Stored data
++++++++++++++++++++

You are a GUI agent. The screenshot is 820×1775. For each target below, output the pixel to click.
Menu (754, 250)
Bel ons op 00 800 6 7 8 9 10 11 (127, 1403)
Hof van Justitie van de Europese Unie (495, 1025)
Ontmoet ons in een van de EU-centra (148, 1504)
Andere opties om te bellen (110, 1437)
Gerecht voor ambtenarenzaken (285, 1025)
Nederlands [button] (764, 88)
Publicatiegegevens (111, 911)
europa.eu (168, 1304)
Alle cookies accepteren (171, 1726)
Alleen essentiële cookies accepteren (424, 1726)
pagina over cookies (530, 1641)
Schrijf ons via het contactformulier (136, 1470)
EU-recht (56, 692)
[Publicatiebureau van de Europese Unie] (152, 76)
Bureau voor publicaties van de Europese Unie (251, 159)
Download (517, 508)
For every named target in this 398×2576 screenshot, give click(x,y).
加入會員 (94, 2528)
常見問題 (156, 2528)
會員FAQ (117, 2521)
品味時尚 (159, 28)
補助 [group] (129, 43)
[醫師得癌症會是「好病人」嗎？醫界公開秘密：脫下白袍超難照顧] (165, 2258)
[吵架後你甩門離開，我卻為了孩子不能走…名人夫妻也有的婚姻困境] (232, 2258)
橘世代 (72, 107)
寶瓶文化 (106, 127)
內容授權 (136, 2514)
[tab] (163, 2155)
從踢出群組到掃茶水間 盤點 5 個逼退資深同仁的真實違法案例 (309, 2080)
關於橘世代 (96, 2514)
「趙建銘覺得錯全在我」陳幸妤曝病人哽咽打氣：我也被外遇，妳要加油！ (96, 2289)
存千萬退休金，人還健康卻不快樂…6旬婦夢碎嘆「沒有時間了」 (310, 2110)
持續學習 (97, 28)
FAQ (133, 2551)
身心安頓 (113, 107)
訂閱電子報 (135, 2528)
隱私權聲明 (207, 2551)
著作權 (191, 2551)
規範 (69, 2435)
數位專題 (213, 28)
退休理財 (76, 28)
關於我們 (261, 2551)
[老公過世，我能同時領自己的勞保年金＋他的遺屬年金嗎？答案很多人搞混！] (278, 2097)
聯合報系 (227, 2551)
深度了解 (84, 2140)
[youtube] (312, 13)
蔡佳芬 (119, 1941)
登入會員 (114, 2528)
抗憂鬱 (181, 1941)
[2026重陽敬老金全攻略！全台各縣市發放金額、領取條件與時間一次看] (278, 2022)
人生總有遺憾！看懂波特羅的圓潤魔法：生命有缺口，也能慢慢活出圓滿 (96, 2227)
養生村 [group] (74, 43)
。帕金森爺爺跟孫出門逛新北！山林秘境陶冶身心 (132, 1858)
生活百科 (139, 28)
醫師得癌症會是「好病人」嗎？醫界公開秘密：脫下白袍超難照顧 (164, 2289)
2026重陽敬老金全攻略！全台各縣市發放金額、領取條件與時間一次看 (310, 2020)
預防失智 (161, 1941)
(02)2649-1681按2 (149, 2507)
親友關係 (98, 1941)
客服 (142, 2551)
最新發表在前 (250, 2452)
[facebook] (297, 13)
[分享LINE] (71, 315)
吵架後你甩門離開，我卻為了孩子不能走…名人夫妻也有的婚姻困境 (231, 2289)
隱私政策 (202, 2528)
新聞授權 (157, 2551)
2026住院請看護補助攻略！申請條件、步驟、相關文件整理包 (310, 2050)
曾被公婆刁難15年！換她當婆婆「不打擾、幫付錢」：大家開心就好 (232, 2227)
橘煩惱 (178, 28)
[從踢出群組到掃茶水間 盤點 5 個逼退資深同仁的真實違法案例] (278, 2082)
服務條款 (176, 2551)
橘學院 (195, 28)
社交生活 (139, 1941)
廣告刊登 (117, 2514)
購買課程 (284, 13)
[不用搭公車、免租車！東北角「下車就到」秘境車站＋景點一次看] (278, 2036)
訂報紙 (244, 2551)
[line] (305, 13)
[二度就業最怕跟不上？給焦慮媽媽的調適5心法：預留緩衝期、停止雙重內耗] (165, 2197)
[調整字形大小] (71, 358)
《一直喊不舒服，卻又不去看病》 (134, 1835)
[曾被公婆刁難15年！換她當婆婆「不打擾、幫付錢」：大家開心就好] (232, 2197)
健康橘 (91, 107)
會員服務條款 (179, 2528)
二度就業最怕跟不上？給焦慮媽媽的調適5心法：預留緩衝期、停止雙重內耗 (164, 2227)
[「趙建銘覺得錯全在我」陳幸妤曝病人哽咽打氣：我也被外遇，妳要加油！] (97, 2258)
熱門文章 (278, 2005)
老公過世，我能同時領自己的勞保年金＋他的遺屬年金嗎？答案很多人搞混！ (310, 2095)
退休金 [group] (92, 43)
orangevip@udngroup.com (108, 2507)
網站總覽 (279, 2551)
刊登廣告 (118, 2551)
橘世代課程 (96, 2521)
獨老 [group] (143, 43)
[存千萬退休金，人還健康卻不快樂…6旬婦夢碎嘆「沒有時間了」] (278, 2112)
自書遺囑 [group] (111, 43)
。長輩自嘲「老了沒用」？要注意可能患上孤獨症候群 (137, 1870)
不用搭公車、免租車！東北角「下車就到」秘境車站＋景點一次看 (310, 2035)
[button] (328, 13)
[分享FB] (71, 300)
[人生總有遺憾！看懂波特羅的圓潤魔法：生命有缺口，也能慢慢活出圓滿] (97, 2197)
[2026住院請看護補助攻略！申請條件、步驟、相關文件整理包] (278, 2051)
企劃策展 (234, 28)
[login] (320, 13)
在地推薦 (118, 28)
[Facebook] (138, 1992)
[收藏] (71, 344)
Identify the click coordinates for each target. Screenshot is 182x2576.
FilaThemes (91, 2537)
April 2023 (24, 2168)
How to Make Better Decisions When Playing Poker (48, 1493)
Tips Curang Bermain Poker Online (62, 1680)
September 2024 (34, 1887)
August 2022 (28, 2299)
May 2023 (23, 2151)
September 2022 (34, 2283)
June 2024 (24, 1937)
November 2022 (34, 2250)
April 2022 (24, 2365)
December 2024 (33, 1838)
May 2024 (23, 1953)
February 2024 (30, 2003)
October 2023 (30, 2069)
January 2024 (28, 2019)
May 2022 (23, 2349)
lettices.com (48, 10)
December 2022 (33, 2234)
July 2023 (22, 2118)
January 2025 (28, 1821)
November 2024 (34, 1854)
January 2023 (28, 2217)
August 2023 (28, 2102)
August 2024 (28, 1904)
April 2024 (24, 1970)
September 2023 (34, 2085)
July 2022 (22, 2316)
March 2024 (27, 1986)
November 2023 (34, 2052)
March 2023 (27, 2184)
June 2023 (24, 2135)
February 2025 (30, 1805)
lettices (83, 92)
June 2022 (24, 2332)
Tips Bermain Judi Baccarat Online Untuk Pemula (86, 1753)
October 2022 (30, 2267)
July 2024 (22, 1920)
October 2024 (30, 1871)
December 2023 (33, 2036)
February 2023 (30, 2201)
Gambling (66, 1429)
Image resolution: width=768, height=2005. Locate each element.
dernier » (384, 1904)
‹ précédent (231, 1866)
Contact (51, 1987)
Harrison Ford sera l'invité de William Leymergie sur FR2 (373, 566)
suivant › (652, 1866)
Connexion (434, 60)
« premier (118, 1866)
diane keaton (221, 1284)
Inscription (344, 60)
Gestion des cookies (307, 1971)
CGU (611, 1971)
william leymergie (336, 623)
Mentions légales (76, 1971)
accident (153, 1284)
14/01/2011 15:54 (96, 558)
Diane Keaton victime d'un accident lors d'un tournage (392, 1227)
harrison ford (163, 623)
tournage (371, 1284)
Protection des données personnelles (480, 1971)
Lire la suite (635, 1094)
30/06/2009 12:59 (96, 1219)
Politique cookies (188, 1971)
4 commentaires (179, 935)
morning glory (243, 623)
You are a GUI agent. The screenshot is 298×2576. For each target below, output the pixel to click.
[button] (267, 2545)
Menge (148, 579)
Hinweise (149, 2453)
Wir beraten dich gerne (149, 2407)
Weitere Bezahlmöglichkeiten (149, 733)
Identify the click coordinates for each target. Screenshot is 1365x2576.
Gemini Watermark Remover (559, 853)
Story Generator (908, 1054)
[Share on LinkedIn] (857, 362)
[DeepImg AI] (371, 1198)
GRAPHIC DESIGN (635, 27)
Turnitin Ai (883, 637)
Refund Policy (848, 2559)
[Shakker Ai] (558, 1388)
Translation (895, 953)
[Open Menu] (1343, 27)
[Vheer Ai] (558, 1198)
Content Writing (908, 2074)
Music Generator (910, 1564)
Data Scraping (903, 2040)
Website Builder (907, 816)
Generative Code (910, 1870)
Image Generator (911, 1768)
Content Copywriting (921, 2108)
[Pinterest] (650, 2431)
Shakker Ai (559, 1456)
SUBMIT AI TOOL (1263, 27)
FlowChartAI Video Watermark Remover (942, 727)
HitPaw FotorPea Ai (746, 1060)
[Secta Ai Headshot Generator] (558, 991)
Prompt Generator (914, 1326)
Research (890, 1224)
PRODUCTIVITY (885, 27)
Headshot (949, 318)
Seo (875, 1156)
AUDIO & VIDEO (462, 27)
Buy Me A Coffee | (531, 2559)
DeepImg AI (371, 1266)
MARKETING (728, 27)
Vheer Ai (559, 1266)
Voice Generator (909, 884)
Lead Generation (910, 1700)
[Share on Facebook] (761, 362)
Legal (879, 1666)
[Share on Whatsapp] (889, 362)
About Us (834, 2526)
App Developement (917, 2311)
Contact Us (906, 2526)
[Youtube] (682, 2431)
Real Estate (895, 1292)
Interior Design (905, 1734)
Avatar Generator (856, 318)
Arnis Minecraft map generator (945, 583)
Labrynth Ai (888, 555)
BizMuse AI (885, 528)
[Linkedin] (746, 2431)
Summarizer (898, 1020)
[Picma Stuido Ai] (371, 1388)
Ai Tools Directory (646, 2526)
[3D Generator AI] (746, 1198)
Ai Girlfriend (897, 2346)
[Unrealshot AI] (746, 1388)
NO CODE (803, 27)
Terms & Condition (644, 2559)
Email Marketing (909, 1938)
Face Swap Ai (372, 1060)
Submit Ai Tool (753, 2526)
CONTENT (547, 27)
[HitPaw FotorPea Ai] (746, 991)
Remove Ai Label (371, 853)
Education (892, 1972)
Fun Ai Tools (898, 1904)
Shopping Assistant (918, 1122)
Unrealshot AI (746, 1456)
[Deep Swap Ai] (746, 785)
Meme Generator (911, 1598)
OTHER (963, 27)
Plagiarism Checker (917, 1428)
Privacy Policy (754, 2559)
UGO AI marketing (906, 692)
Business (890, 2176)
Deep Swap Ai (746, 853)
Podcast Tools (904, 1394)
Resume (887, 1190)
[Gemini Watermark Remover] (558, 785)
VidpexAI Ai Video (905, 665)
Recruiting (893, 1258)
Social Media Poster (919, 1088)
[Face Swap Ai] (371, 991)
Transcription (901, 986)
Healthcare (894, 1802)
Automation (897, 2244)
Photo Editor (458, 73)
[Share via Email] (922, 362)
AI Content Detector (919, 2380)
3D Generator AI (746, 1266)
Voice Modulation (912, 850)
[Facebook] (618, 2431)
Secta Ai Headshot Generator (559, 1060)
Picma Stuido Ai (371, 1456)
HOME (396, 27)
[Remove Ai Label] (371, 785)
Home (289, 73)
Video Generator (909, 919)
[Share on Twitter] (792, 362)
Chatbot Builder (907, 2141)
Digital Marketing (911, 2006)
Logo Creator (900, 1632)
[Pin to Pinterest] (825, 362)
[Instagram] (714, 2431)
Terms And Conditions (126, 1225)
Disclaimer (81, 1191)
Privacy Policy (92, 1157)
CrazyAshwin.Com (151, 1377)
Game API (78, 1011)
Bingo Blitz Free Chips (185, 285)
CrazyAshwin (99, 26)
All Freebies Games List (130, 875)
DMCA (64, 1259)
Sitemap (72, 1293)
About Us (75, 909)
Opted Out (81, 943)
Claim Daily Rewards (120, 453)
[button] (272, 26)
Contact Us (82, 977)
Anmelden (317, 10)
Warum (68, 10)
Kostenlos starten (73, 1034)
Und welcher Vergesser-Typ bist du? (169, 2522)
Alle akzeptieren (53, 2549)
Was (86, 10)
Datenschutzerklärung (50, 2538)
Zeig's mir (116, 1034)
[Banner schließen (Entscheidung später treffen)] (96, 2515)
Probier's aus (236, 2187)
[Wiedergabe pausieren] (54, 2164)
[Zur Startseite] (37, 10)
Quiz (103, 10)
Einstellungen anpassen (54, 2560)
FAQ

++++++++++++++++++++

PROBLEM REQUIREMENTS: Pick from the records each line that contains the word "我能同時領自己的勞保年金" and show it.

TASK RESULT:
[老公過世，我能同時領自己的勞保年金＋他的遺屬年金嗎？答案很多人搞混！] (278, 2097)
老公過世，我能同時領自己的勞保年金＋他的遺屬年金嗎？答案很多人搞混！ (310, 2095)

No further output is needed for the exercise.